The EU's own top trade official warned Tuesday that the bloc's last-ditch bid to persuade US President Donald Trump to back off stiff tariffs on metals imports from Europe fell short of expectations in Washington.
Trade Commissioner Cecilia Malmstrom spoke ahead of talks of the EU's 28 trade ministers to discuss an attempt to woo the US away from punishing steel and aluminium tariffs and win Europe a similar break as handed China.
Europe was hit by the shock tariffs in March, part of the protectionist president's threat of an "America First" trade war with Washington's closest partners, including Canada, Mexico and Japan.
"If we are exempted, then we are willing to engage in talks and see how we can facilitate trade relations," said Malmstrom.
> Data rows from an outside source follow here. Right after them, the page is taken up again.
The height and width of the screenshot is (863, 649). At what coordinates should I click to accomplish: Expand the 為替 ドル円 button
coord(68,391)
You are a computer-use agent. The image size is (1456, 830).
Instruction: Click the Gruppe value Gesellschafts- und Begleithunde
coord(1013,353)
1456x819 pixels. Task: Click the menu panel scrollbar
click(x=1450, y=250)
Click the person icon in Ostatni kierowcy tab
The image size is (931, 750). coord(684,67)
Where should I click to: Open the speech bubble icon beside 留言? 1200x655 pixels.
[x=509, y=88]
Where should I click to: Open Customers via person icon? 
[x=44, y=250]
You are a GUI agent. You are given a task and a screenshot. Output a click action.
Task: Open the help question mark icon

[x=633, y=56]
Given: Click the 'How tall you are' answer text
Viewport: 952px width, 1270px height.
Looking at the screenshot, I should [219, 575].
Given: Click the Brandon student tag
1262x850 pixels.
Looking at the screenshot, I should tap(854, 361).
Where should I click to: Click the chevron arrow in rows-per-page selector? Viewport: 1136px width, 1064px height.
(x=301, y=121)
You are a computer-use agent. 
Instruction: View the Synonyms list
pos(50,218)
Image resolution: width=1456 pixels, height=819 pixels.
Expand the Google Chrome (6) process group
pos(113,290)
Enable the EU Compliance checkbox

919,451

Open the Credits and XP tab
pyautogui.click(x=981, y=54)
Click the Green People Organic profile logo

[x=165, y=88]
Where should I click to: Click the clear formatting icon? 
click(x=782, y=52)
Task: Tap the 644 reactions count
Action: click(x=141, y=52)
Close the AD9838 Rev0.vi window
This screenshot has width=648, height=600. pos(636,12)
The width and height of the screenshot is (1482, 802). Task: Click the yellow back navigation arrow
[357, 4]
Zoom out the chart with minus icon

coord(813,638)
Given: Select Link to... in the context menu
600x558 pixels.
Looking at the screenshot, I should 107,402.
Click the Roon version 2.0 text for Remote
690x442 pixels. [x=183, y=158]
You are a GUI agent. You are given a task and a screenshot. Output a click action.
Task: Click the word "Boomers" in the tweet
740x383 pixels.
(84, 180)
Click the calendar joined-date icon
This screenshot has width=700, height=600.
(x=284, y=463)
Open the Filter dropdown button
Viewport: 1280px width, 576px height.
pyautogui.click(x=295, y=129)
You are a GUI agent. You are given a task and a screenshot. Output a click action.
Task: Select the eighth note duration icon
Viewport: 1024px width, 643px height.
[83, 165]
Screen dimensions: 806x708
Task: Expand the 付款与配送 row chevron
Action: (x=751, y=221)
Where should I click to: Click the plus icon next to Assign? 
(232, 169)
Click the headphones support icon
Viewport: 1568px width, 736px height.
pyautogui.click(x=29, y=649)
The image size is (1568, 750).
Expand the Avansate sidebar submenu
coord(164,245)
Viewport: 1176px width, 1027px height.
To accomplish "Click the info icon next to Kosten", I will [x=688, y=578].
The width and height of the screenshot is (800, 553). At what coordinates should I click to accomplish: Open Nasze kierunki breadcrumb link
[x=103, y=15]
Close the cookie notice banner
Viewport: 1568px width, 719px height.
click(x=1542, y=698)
She has spearheaded a series of talks with US Commerce Secretary Wilbur Ross, a stalwart of Trump's hardball tactics who also plays a role in the parallel negotiations with China.
But asked if she thought the EU's gesture to the US was acceptable to Washington, Malmstrom answered: "I think they don't think it's enough."
The ministers will take encouragement from the US-China development on Sunday with Washington and Beijing backing off from tit-for-tat tariffs after reaching an as-yet unspecified accord on slashing the massive American trade deficit with China.
The European Union has said it refuses all trade talks with the United States unless Washington grants a permanent exemption from the painful steel and aluminium tariffs that are set to kick in on June 1.
"We are allies but we are not vassals. Today is a moment of truth for the EU," said French trade minister Jean-Baptiste Lemoyne as he arrived for the talks.
EU trade ministers will discuss a plan laid out by EU leaders at a summit last week for a limited EU-US trade deal as well as opening up the European market to US natural gas -- if the exemption is granted.
Europe's incentives come with a threat to retaliate against the US with European tariffs on American imports, including iconic items such as Harley-Davidson motorbikes and bourbon whiskey.
These counter-measures will officially become enforceable on June 20, but Europeans have committed to not use them as long as talks with the US are ongoing.